Known to her family as Teresa de Cepeda y Ahumada, she became the reformer of Carmel, mother of the Discalced Carmelite nuns and friars, “spiritual mother” (as is engraved under her statue in the Vatican Basilica), patron of Catholic writers (from 1965) and Doctor of the Church (1970), the first woman with Saint Catherine of Siena to ever receive this last title. She was born at Avila in Castile, Spain, on 28th March 1515 and died in Alba de Tormes, near Salamanca, on 4th October 1582 (a correction due to the Gregorian reform of the calendar that year, as the following day was officially 15th October). She was beatified in 1614, canonised in 1622 and her feast day occurs on 15th October.
Her life needs to be understood in the light of the plan which God had for her, with the great desires experienced in her heart, with the mysterious illness to which she was subject in her youth (and with the ill health from which she suffered throughout her life), and with the “resistance” to divine grace for which she blamed herself more than she should has. Running away from home, she entered the Carmel of the Incarnation in Avila on 2nd November 1535. As a result, partly of the prevailing conditions in the community and partly from her own spiritual difficulties, she had to struggle before arriving at what she called her conversion at the age of 39. But, benefiting from various spiritual directors, she then began to make great strides towards perfection.
In 1560, the idea first emerged of a new Carmel, where the Rule could be followed more closely, and this was realized two years later when the monastery of St. Joseph was founded without any endowments and “following the Primitive Rule”: a phrase that needs to be clearly understood because both then and later it was a notion which was more nostalgic and “heroic” than practical. Five years later Teresa obtained from the Prior General of the Order, John Baptist Rossi, then visiting Spain, permission to increase the number of monasteries and a licence to found two communities of contemplative Carmelite friars (later to be called Discalced) who would be the spiritual counterparts of the nuns and, as such, able to help them. At the death of Saint Teresa, there were 17 monasteries of nuns in the Reform, and the communities of friars also quickly outstripped the original number, some founded with permission from the Prior General Rossi but others, especially those in Andalusia, established against his will, relying on the approval of the apostolic visitators, the Dominican Vargas and the young Discalced Carmelite Jerome Gracian (a close spiritual companion of Teresa, for whom she vowed to do whatever he asked her, as long as it was not contrary to God’s law).

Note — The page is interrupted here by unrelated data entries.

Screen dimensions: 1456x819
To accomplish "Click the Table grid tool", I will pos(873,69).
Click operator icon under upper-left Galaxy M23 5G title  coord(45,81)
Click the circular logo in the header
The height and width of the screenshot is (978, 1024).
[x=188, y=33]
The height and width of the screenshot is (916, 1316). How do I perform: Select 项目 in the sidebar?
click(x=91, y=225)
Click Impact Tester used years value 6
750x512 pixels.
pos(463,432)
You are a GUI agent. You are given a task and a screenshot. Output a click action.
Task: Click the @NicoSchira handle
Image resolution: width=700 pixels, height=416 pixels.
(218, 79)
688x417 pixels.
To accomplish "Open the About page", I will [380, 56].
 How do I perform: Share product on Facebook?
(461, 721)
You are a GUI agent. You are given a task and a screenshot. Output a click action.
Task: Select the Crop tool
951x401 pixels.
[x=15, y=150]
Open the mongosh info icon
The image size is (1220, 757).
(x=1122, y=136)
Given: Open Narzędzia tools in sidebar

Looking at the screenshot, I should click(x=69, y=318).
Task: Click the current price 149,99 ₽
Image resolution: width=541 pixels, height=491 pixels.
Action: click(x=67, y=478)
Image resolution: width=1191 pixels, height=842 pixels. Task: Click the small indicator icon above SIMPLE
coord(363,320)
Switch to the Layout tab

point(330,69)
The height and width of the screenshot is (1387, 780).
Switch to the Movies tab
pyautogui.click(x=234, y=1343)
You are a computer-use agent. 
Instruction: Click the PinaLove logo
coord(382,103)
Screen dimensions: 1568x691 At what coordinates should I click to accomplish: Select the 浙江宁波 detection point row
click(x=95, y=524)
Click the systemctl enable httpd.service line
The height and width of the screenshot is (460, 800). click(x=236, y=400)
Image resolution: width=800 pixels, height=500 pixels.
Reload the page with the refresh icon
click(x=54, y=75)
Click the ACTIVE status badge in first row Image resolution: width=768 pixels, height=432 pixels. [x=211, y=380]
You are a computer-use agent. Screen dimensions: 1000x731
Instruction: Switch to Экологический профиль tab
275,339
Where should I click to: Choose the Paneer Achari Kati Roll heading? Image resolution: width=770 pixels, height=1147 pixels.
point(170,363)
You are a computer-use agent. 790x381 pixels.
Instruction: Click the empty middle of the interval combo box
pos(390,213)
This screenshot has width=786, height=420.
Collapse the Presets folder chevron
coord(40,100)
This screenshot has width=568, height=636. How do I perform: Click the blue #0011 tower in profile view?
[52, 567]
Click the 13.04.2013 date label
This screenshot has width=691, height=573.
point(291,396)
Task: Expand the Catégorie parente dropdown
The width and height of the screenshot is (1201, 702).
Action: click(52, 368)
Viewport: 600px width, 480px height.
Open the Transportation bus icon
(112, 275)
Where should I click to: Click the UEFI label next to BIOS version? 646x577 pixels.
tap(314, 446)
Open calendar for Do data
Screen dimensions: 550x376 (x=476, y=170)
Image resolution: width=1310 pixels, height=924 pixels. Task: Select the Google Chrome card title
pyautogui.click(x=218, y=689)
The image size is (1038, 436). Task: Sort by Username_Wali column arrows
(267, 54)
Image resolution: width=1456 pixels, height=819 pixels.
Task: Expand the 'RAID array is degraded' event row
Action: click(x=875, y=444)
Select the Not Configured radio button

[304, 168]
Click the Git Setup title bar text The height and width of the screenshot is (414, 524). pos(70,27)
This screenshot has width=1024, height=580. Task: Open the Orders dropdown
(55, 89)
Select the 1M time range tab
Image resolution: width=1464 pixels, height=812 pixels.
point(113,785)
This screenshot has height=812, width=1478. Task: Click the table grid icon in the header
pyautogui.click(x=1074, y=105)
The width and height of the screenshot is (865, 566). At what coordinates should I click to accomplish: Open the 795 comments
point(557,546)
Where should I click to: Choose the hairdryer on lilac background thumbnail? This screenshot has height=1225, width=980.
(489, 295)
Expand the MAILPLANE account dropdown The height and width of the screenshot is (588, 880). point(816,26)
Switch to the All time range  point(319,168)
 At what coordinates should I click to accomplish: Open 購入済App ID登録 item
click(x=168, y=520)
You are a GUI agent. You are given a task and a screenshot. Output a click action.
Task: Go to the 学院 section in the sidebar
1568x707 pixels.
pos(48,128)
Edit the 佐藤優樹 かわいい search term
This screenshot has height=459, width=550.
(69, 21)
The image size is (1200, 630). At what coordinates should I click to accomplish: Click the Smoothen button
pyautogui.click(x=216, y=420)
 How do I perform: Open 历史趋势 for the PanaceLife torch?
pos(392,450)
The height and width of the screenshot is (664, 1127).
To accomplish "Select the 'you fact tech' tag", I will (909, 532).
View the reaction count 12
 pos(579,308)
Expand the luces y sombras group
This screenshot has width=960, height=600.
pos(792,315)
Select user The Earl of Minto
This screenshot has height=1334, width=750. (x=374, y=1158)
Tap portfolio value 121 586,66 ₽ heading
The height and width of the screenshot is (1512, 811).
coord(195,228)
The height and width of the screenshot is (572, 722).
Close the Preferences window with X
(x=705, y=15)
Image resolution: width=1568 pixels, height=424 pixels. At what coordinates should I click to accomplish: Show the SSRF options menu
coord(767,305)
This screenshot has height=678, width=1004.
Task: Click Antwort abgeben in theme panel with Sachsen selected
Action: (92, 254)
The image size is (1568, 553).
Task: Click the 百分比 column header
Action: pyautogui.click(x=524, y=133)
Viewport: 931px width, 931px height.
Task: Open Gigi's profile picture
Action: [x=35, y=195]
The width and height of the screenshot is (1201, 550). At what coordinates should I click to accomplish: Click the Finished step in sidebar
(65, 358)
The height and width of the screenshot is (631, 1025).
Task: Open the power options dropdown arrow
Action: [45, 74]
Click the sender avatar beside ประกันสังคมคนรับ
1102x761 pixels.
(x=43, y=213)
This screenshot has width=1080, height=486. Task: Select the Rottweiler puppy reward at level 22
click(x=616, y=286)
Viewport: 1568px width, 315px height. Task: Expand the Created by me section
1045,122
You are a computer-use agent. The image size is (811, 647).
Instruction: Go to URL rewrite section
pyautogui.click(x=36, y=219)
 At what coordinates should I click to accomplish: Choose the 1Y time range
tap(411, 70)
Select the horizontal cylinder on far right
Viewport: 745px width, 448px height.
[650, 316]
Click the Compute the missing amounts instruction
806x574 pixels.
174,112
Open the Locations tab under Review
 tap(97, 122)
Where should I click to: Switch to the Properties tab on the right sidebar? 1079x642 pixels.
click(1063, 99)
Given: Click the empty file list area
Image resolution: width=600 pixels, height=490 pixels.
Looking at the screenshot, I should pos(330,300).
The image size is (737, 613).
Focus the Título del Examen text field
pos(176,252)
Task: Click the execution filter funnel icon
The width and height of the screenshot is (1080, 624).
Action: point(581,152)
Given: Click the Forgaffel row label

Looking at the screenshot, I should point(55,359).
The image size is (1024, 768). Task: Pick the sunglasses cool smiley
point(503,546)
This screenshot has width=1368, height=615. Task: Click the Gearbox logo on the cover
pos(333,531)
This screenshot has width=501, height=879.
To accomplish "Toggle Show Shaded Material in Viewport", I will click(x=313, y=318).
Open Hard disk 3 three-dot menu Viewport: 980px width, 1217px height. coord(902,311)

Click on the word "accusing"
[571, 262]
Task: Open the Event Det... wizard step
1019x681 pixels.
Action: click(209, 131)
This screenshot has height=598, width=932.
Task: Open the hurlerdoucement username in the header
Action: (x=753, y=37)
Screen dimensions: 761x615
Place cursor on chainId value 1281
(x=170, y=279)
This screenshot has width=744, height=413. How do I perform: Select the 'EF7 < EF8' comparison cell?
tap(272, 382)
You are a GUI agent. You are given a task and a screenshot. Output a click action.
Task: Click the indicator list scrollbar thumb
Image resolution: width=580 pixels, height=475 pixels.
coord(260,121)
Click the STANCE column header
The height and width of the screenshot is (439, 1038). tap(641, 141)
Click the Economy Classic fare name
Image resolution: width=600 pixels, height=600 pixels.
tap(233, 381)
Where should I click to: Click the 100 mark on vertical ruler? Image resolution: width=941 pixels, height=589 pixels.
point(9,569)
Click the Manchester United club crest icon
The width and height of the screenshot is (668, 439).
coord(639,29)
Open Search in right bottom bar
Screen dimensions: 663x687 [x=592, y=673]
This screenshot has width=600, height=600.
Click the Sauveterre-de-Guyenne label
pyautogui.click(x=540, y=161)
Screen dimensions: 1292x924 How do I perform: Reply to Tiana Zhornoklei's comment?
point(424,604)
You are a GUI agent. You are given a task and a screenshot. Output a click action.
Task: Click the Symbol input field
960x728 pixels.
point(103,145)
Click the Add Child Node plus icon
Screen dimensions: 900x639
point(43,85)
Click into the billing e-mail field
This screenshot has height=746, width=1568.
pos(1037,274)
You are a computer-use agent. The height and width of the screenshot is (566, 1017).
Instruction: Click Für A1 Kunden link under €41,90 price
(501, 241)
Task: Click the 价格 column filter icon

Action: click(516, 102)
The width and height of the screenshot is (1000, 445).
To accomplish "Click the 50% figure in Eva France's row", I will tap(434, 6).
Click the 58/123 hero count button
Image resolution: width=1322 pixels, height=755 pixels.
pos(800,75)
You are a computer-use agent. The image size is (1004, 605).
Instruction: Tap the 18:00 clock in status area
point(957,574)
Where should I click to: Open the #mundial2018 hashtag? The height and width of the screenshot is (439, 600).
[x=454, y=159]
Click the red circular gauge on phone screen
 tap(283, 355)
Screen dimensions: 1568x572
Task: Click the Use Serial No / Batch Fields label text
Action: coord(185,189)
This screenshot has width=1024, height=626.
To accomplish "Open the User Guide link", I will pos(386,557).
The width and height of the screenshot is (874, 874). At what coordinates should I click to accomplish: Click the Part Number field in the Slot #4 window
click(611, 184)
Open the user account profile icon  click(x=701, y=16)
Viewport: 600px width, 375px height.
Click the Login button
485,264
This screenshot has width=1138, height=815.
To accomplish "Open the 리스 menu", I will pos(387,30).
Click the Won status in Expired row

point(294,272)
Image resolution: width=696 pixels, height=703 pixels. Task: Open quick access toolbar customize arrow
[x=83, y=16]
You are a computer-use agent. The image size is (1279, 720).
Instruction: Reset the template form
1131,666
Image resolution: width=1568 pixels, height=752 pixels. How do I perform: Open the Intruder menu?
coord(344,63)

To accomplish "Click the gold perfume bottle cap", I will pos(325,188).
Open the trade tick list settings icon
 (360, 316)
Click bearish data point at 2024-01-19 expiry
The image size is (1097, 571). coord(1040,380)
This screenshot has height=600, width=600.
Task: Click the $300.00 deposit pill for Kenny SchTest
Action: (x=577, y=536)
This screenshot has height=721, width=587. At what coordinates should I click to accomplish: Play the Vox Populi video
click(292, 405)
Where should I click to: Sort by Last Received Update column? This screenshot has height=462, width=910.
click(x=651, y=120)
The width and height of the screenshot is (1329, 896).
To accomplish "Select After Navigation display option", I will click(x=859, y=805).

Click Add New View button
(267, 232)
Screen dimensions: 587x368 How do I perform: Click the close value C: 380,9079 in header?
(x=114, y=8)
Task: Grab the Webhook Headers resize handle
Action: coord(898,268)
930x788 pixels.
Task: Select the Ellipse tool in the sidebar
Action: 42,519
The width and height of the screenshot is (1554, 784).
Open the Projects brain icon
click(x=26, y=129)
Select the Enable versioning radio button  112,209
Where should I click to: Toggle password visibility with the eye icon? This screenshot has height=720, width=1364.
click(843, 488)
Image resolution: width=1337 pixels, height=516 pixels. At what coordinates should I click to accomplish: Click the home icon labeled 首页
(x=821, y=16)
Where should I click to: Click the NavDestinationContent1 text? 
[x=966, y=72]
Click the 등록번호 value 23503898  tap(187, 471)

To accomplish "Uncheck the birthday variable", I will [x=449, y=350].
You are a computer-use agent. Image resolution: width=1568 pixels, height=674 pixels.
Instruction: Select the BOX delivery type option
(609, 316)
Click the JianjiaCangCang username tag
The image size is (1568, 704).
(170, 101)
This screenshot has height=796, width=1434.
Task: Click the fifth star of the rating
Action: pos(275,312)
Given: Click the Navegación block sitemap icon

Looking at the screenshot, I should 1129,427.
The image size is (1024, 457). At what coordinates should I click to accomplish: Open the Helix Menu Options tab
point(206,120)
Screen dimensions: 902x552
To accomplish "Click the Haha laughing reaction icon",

There followed a series of unedifying quarrels, made worse by the interference of the civil authorities and other outsiders, until in 1581, the Discalced were formed into a separate Province. Saint Teresa was then able to write, “Now all of us, Discalced and Calced, are at peace and nothing can hinder us from serving the Lord”.
Saint Teresa is among the most important figures of all time for Catholic spirituality. Her works – especially the four best known (The Life, The Way of Perfection, The Mansions and The Foundations) – together with her more historical works, contain a doctrine which encompasses the whole of the spiritual life, from the first steps right up to intimacy with God at the centre of the Interior Castle. Her Letters show her occupied with a great variety of everyday problems. Her doctrine on the unity of the soul with God (a doctrine which was intimately lived by her) follows the Carmelite tradition which had preceded her and to which she herself contributed in such a notable way, enriching it as well as passing the tradition on, not only to her spiritual sons and daughters, but also to the whole Church which she served so unsparingly. When she was dying, her one joy was to be able to affirm that “I die a daughter of the Church”.